• PROMPT
Retype every line of the records from the very beginning down through the line containing "Konferenciák (158, 598)", including that final line, and keep each one identical to the original.

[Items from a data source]

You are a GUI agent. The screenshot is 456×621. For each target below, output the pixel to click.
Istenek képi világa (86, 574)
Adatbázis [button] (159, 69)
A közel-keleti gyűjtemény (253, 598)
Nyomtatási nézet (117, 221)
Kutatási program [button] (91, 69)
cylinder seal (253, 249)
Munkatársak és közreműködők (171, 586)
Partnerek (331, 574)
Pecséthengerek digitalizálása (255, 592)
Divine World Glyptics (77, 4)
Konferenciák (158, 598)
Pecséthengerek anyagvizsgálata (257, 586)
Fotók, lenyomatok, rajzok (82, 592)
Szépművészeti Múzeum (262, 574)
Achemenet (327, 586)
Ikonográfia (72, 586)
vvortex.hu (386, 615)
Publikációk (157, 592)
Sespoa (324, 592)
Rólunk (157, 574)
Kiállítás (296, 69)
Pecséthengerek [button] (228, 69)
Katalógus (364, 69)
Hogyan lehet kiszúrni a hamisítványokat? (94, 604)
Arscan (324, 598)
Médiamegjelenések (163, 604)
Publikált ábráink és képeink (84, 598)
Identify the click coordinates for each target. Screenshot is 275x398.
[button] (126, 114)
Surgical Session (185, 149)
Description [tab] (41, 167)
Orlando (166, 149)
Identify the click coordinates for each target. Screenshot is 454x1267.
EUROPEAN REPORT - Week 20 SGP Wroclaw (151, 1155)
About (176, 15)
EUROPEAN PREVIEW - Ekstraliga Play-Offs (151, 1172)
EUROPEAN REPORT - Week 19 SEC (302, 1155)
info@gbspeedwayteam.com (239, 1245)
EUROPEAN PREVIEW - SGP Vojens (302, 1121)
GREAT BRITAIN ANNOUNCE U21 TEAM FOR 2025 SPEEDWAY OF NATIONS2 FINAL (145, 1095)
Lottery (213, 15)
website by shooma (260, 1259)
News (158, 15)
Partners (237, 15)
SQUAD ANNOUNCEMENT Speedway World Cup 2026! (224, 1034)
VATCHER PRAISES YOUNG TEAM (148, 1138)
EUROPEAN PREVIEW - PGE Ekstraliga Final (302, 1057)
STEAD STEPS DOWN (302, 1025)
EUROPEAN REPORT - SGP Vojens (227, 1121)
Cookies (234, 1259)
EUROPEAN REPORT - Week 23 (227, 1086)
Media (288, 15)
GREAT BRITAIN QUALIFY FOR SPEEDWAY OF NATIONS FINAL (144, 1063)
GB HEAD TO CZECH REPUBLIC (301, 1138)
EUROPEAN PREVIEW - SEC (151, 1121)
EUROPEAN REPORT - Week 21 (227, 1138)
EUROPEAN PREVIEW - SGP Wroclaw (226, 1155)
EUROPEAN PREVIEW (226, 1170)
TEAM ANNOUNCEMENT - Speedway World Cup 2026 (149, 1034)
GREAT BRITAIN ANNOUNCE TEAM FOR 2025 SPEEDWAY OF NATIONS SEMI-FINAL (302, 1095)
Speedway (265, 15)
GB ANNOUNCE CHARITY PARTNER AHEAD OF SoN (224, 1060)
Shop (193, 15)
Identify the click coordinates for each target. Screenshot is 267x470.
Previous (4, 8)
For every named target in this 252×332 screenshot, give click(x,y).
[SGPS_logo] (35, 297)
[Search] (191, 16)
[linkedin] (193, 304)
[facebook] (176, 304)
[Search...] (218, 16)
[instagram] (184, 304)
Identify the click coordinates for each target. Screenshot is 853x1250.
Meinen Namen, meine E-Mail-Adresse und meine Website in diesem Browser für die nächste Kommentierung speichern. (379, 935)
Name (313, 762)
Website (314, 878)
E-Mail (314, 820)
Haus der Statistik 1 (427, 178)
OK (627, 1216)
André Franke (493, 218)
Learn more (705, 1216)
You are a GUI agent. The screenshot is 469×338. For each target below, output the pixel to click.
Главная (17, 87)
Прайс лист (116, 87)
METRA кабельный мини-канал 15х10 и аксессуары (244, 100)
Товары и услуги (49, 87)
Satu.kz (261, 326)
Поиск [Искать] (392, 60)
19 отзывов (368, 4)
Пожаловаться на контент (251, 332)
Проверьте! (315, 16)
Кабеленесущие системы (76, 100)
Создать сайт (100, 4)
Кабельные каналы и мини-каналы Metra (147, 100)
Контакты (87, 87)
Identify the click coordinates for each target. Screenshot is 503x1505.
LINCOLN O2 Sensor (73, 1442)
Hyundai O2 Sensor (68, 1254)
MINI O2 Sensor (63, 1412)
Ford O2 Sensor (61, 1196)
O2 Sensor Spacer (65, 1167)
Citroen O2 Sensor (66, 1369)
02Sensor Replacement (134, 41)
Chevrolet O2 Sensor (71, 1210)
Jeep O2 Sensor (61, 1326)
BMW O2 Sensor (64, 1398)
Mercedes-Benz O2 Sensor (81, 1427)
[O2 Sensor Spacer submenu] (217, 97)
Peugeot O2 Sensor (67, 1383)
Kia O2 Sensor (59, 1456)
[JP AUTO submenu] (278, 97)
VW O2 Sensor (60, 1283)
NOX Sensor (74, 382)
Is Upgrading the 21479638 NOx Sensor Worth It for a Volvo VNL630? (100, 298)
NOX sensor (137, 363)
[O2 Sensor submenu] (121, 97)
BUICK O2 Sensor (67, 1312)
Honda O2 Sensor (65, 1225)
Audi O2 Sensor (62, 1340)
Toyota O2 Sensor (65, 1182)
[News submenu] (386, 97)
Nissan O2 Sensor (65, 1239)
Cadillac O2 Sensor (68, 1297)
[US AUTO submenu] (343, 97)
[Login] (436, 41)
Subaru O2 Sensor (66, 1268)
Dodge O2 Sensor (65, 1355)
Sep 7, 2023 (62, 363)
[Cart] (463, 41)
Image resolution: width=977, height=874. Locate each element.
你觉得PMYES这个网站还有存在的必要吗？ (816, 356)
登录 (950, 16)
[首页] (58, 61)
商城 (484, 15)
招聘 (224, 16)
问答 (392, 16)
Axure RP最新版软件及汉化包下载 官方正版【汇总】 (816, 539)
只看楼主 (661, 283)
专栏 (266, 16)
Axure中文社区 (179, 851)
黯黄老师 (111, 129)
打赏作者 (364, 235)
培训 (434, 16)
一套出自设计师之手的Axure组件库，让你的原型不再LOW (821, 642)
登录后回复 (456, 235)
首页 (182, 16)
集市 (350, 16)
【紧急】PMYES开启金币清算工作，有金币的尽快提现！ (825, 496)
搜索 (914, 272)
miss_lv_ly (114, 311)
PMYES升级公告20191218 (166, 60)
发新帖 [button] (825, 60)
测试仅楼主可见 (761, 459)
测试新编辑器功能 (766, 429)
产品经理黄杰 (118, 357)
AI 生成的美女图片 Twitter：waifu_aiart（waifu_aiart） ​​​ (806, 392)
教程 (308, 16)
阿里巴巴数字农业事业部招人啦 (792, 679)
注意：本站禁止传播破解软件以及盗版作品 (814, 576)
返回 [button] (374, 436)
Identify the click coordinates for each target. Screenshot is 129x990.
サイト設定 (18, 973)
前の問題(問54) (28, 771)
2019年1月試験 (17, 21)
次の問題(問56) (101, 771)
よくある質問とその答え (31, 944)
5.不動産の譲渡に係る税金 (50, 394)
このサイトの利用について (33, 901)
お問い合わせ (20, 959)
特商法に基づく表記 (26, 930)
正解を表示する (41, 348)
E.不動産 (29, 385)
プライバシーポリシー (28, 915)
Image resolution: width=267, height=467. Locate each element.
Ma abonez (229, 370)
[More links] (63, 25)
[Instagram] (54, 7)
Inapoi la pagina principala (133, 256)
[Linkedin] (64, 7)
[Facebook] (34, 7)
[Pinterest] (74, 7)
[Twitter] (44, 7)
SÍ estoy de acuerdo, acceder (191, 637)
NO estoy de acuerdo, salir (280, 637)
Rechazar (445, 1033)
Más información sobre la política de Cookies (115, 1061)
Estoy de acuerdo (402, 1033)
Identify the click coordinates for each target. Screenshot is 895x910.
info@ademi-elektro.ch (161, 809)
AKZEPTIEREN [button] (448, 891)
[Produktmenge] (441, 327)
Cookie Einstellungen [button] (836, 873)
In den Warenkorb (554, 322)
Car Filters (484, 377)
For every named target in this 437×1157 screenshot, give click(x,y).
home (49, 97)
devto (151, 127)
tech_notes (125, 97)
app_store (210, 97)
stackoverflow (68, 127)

• FINISHED TASK
You are a GUI agent. The screenshot is 456×621. For each target below, output the pixel to click.
Istenek képi világa (86, 574)
Adatbázis [button] (159, 69)
A közel-keleti gyűjtemény (253, 598)
Nyomtatási nézet (117, 221)
Kutatási program [button] (91, 69)
cylinder seal (253, 249)
Munkatársak és közreműködők (171, 586)
Partnerek (331, 574)
Pecséthengerek digitalizálása (255, 592)
Divine World Glyptics (77, 4)
Konferenciák (158, 598)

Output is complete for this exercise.